Those of you with experience of dealing with credit hire cases will know the difficulties faced when a hire agreement has no cancellation notice attached to it, or it is not in the correct and prescribed format, very often resulting in a non-enforceable contract and no credit hire charges being recovered. These arguments, under the Cancellation of Contracts made in a Consumer’s Home or Place of Work, etc Regulations 2008, have been the subject of extensive litigation.
The 2013 Regulations came into force on 13th June 2014 and apply to all contracts entered into on or after that date. The 2008 regulations still apply to all contracts entered into before 13th June 2014 but after the 2008 regulations came into force.
So the existence of the 2013 regulations is slightly old news, you might think: the regulations have been in force since June 2014. But it would have taken some time for credit hire/repair agreements entered into after 13th June 2014 to start coming through the litigation process and landing on your desks. If they have not yet, then they are likely to do very soon.
Once they do, the old 2008 regulations arguments will not be of any assistance. Now might be the time to have a look at the new regulations in quite some detail – link to full regulations http://www.legislation.gov.uk/uksi/2013/3134/contents/made
The first question you might want to ask of course is: do the 2013 regulations apply to credit hire/repair agreements?

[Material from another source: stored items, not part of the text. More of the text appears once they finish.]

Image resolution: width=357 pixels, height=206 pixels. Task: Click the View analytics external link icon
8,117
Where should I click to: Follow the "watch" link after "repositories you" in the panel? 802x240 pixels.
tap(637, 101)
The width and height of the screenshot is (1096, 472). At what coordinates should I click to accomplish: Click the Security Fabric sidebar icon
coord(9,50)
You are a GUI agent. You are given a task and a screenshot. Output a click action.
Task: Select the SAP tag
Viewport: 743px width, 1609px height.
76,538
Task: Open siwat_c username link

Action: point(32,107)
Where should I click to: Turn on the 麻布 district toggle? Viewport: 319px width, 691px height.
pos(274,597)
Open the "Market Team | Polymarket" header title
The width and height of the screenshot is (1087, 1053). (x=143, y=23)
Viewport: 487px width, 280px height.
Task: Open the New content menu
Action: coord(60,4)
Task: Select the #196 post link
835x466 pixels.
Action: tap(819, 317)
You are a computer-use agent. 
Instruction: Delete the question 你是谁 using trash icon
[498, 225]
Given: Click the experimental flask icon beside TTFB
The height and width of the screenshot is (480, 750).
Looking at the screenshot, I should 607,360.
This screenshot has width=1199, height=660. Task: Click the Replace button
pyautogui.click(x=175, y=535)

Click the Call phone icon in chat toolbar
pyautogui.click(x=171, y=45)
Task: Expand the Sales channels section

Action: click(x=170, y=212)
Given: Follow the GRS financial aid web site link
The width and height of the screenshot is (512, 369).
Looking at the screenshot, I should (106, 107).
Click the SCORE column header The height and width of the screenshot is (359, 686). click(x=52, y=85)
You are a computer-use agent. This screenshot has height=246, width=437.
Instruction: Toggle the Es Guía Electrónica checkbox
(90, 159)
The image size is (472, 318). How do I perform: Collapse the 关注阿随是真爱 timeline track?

The short answer is – they might.
You should also bear in mind that the scope is wider in that the regulations apply not only to contracts concluded at home or at the place of work but anywhere where both the consumer and the trader are simultaneously present, except the business premises of the trader (regulation 5).
The longer answer is that there are a number of new provisions/definitions in the 2013 regulations that might be interpreted in a number of different ways or are open to argument by either side. The likelihood is that the arguments will still centre around the provision of a notice of the right to cancel (contained in Part 3 of the 2013 regulations) but also the provision of relevant information (contained in Part 2 of the 2013 regulations).
Here is a quick summary (but not an exhaustive list) of what the likely potential arguments might be:
Definition of consumer now includes an individual acting for purposes which are wholly or mainly outside that individual’s trade, business, craft or profession.
There might still be arguments that those occasional/part-time taxi drivers who use their car for social and domestic purposes too are still caught by the regulations.
Regulations don’t apply to a contract for services of a ‘credit’ nature.
Does this mean that provision of vehicle hire or repair services on credit is excluded and therefore the regulations do not apply at all?
Specified information in Schedule 2 must be provided before the contract becomes binding
Schedule 2 contains 24 separate items of information that must be provided
This is likely to be apply to credit hire agreements as the exception in regulation 28 (see below) does not apply to Part 2. The contract is only binding if the information specified in Schedule 2 has been provided, so a failure to provide one piece of information listed arguably renders the agreement unenforceable? It is curious though to note that under the regulations it is only an offence under regulation 19 not to provide information listed in paragraphs (l) (right to cancel),(m) (consumer’s costs on cancellation) or (n) (again consumer’s costs on cancellation in different circumstances to (m)) of Schedule 2. A failure to provide the remainder of the information does not amount to an offence. So will it be argued that a failure to provide any of the other pieces of information cannot be that serious and cannot therefore render the agreement unenforceable?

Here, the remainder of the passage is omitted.